Is there a way to allow high-concurrency writes to the backing list, which are locked only during the makeSnapshot() call?

synchronized (~20 ns) is pretty fast and even though other operations can allow concurrency, they can be slower.
private final Lock lock = new ReentrantLock();
private List<T> items = new ArrayList<T>();
public void add(T item) {
lock.lock();
// trivial lock time.
try {
// Add item while holding the lock.
items.add(item);
} finally {
lock.unlock();
}
}
public List<T> makeSnapshot() {
List<T> copy = new ArrayList<T>(), ret;
lock.lock();
// trivial lock time.
try {
ret = items;
items = copy;
} finally {
lock.unlock();
}
return ret;
}
public static void main(String... args) {
long start = System.nanoTime();
Main<Integer> ints = new Main<>();
for (int j = 0; j < 100 * 1000; j++) {
for (int i = 0; i < 1000; i++)
ints.add(i);
ints.makeSnapshot();
}
long time = System.nanoTime() - start;
System.out.printf("The average time to add was %,d ns%n", time / 100 / 1000 / 1000);
}
prints
The average time to add was 28 ns
This means if you are creating 30 million entries per second, you will have one thread accessing the list on average. If you are creating 60 million per second, you will have concurrency issues, however you are likely to be having many more resourcing issue at this point.
Using Lock.lock() and Lock.unlock() can be faster when there is a high contention ratio.
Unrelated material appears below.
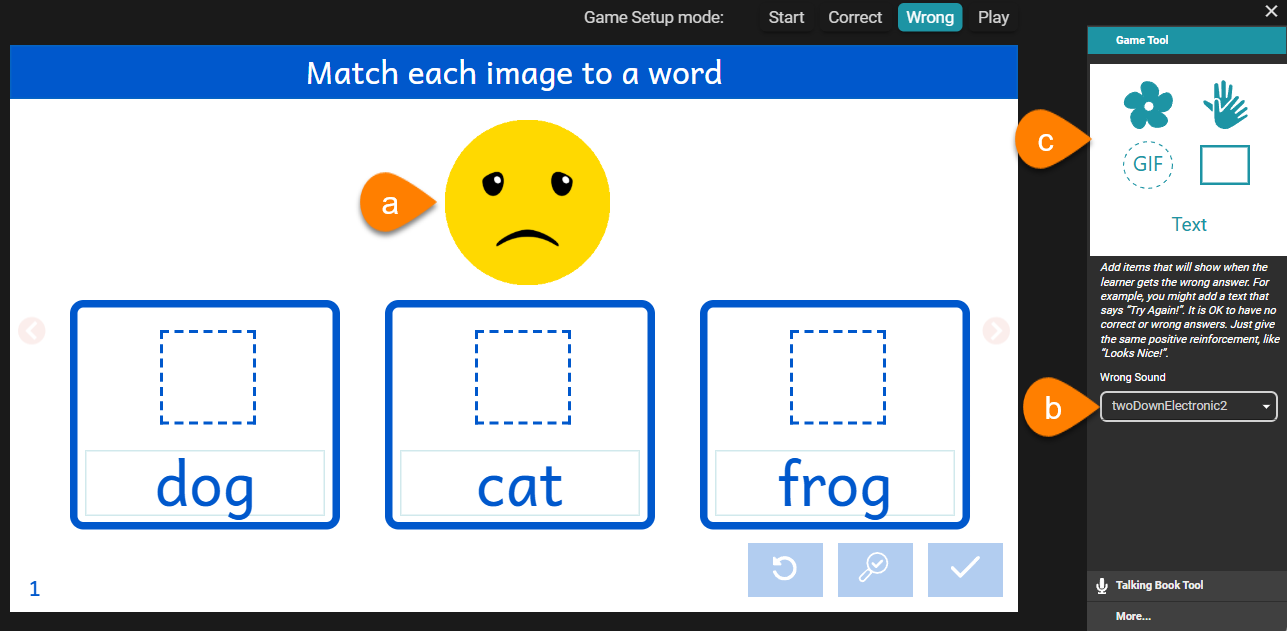Add a rectangle shape item
This screenshot has height=631, width=1287.
[1224, 165]
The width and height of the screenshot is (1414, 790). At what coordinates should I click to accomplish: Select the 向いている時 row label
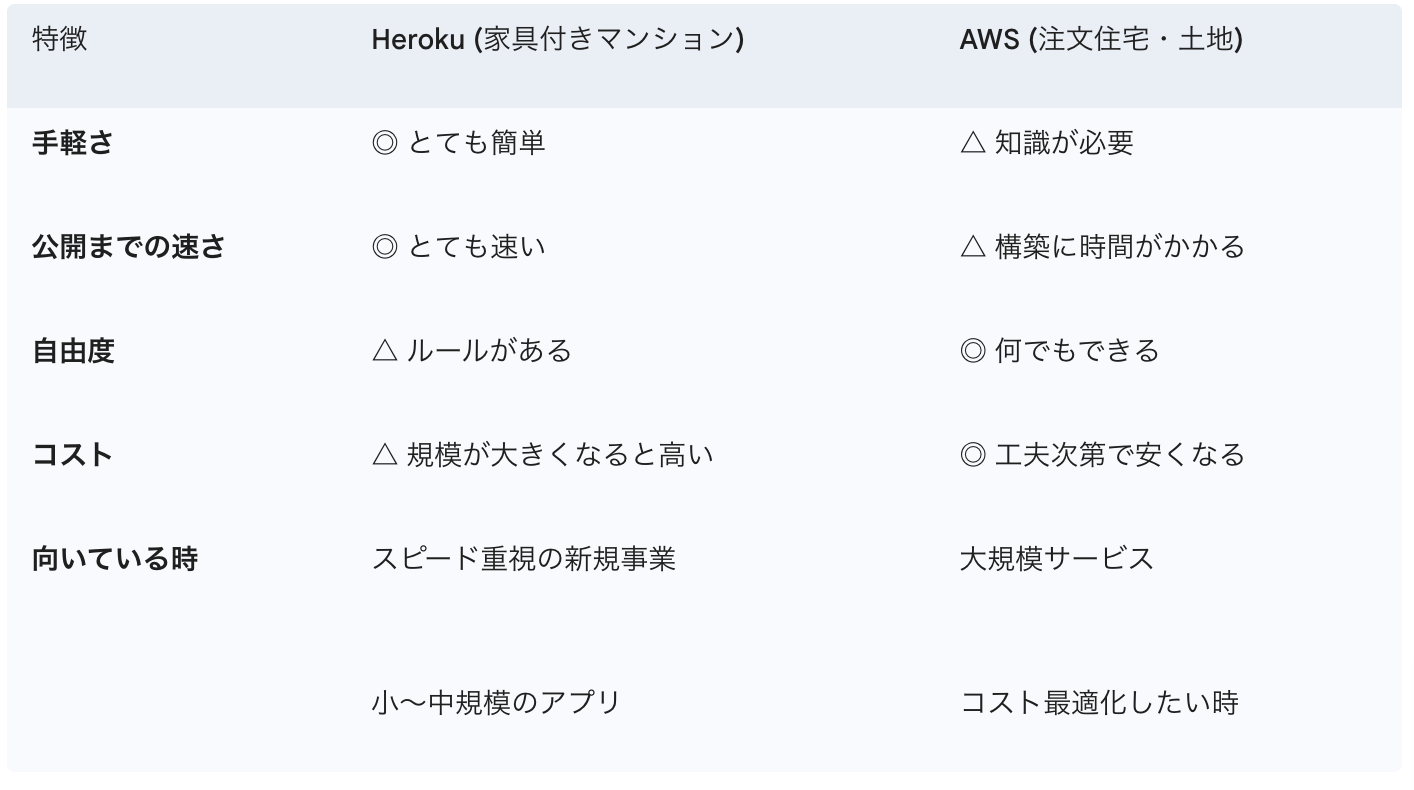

However, I suspect your threads will be spending most of the time building the objects to be created rather than waiting to add the objects.

You could use a ConcurrentDoublyLinkedList. There is an excellent implementation here ConcurrentDoublyLinkedList.
So long as you iterate forward through the list when you make your snapshot all should be well. This implementation preserves the forward chain at all times. The backward chain is sometimes inaccurate.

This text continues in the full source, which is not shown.